Normalization

Neural networks can only work properly if your data is well distributed. In most cases, a simple standardization (subtracting the mean and dividing by the standard deviation) is more than enough. However, data encountered in power grids is quite atypical and is very likely to display multimodal distributions.

Moreover, we wish to have a normalization process that does not alter the permutation-equivariance of the data. For more details about some properties of our data, please refer to Data Formalism.

Our data being composed of multiple instances of various classes (buses, generators, loads, lines, etc.), we wish to have a normalizing mapping for each class. Even for a given class, there are multiple features that may be defined in different units. For instance the active power of generators is usually defined in MW, while the voltage setpoint of generators are usually defined in p.u.. Those quantities being defined in different units, it would make no sense to use the same normalizing mapping for all features.

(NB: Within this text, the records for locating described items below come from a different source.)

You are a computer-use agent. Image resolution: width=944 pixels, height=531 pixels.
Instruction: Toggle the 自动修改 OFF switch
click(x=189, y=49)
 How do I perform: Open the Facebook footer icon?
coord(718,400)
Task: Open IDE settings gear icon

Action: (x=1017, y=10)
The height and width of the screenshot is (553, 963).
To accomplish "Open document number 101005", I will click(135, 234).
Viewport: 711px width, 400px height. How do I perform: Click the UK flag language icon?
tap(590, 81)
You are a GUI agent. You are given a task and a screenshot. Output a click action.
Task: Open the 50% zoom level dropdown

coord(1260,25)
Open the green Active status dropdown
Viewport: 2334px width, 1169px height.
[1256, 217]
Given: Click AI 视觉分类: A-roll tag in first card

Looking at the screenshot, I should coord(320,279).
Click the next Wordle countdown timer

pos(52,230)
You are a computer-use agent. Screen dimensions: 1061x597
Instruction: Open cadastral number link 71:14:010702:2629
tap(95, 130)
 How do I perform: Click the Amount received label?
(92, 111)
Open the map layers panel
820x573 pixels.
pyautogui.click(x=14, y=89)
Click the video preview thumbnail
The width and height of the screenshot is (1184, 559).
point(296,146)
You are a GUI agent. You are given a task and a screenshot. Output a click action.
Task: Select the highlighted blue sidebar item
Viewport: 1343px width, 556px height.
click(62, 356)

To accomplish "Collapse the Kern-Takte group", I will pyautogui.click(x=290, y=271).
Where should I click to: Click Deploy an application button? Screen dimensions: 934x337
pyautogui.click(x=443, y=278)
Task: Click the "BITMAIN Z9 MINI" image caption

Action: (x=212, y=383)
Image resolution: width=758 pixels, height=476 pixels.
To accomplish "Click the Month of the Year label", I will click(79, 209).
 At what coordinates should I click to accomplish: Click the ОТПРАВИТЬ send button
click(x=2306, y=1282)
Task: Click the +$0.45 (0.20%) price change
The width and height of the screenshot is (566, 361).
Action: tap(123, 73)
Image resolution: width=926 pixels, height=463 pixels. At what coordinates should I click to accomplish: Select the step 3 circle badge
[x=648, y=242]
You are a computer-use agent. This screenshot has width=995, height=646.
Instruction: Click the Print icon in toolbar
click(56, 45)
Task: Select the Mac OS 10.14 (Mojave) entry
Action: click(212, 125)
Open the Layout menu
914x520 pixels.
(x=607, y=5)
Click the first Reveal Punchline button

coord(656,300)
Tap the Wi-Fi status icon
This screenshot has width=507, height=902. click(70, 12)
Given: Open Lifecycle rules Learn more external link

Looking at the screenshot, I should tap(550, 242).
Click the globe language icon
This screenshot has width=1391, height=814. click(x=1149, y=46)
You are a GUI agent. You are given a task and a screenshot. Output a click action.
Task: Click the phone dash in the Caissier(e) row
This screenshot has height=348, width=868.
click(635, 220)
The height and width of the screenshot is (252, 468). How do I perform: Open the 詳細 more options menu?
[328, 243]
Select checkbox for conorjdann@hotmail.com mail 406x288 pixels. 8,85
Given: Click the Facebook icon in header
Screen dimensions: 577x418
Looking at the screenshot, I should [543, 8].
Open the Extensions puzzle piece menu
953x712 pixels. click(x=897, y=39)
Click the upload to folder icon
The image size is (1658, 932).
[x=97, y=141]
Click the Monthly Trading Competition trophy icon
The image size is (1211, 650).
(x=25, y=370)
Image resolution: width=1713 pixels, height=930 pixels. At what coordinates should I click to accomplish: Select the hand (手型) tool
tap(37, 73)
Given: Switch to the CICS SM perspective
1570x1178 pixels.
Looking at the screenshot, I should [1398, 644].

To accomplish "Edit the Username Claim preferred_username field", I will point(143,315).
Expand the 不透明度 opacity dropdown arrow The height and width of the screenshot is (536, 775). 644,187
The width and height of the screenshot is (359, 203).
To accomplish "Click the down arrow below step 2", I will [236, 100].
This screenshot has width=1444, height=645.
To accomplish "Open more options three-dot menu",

To sum things up, we need to build a normalizing function for each feature of each class. As a consequence all active power of all generators will be normalized using the exact same mapping.

Note

One may argue that we could also use a different normalizing function for the different instances of a given class, the rationale being that, for instance, two different generators may produce very different power orders of magnitudes. Thus, using a separate normalizing function for each instance may also work.

By doing so, we would actually break the permutation-equivariance of the data. If the neural network used is a simple fully connected architecture, then this may not have that much of an impact. But if we were to use a permutation-equivariant neural network architecture (such as a Graph Neural Network), then this would introduce a detrimental noise, which could prevent the neural network from learning anything meaningful.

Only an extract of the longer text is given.